Mas apesar de tudo isto, o que mais me surpreendeu foi o crescimento de teorias da conspiração paranoicas e dignas de um ataque coletivo de esquizofrenia – creio que nem H.P. Lovecraft seria capaz de imaginar tais bizarrices. Sempre existiram, é certo, mas nunca com tamanho peso e poder de conversão. Teorias como a do QAnon, que apregoa que uma organização maléfica, liderada por atores de Hollywood e por Bill Gates, rapta e trafica criancinhas para os seus membros poderem obter a eterna juventude e, não ficando por aí, querem usar as máscaras para controlar as massas que nem carneiros (dizem os espíritos livres que passam os seus dias a alimentarem-se de reality shows) e querem utilizar a vacina contra o coronavírus para implantarem microchips e modificarem o ADN das pessoas, tendo como antagonista ninguém menos que Donald Trump (esse herói mítico que poderia ter saído da mente de Stan Lee). Toda esta adorável história – que mais parece ter saído de um pesadelo de um Franz Kafka após ter consumido drogas pesadas – tem tantos seguidores, que nas últimas eleições dos Estados Unidos da América, Marjorie Taylor Greene (fervorosa devota da já referida fábula) foi eleita congressista. Sim, o pessoal que usa tachos na cabeça para para impedir os E.T.s de ler os pensamentos, está a ganhar poder. É com um lúgubre interesse que observo como um tema ideal para um sketch dos Monty Python se torna horripilante quando trazido para a realidade.

Pois escandalizem-se os mais ingénuos, tais ideias chegaram à nossa pátria! Perto do fim do mês de Outubro houve uma manifestação antimáscara, antivacina, antissistema opressor – e, acima de tudo, pró-Covid – onde se ouviam, entre os gritos de liberdade e de defesa da verdade, alguns murmúrios baixinhos sobre o Bill Gates, alterações de ADN e os ressuscitados Illuminati. Ainda um pouco antes, um cidadão de bem interpelara corajosamente o Presidente da República mostrando-lhe que sabe que o “Dr. Marcelo está a ser controlado pelos Illuminati” e que o Bill Gates nos quer transformar a todos em gado, ficando tudo registado em vídeo e disponível no YouTube.

Parece que a cegueira começou a alastrar, o ódio ganhou um novo eugenismo onde se apoiar e o absurdo é visto como um caminho válido.

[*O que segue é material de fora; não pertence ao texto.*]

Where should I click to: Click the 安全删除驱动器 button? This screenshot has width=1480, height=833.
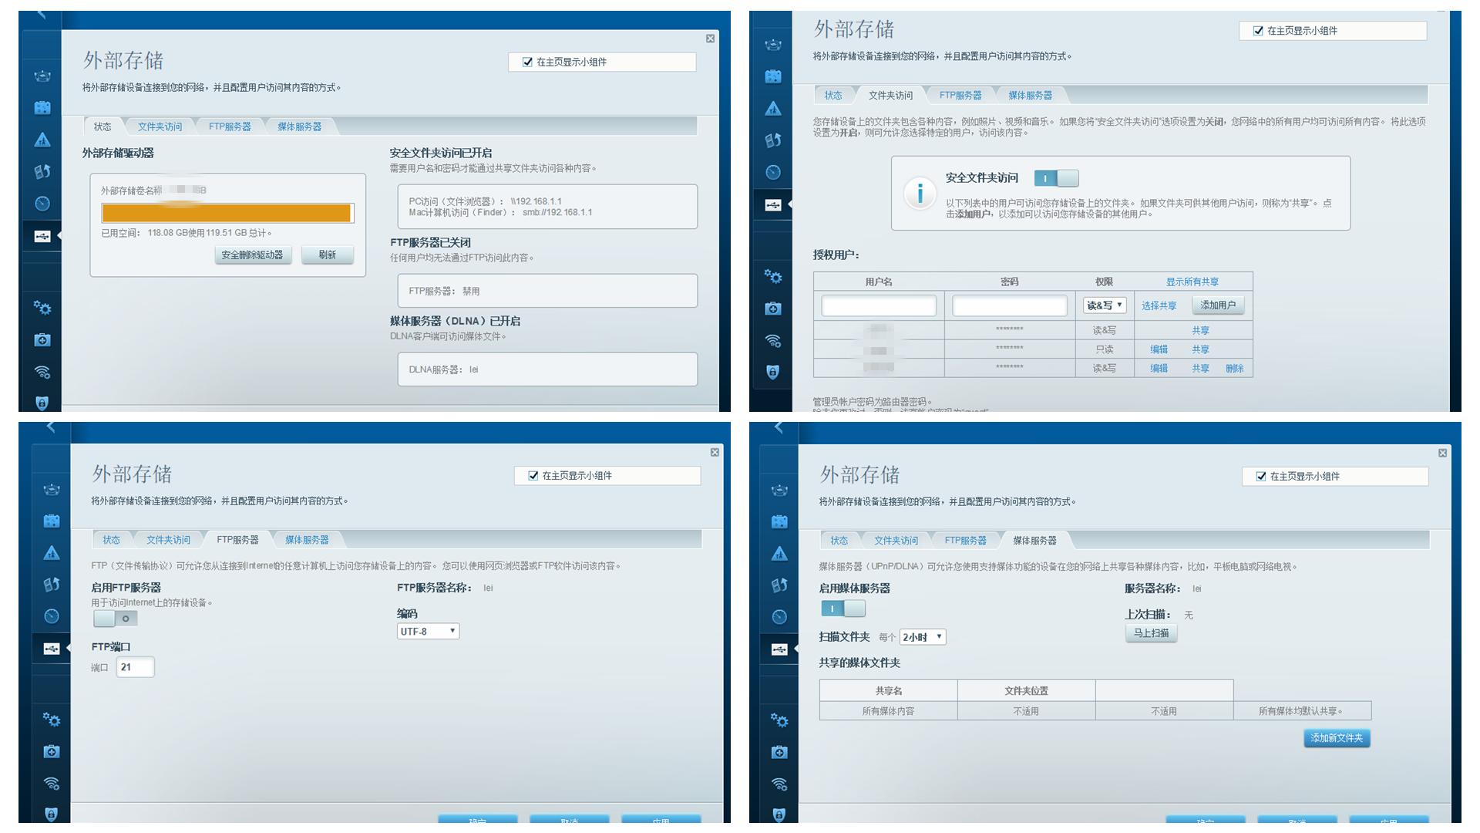tap(253, 255)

Algo positivo e que zela pela nossa saúde, como o uso de máscaras e a descoberta de uma vacina, é visto como o mais vil dos planos, quando essas mesmas vozes se encontram alienadas – basta ver as reações dessas mesmas pessoas ao estado de saúde de Cristiano Ronaldo, enquanto os seus vizinhos morrem com a mesma doença e sofrem com os resultados da crise económica.

Não se devem esquecer ideias igualmente descabidas, como o Grande Salto em Frente e o surgimento do Terceiro Reich, assim como as suas nefastas consequências. Cabe-nos a nós manter os olhos bem abertos, guardando e segurando o maior garante da cordura e dos direitos humanos: a democracia.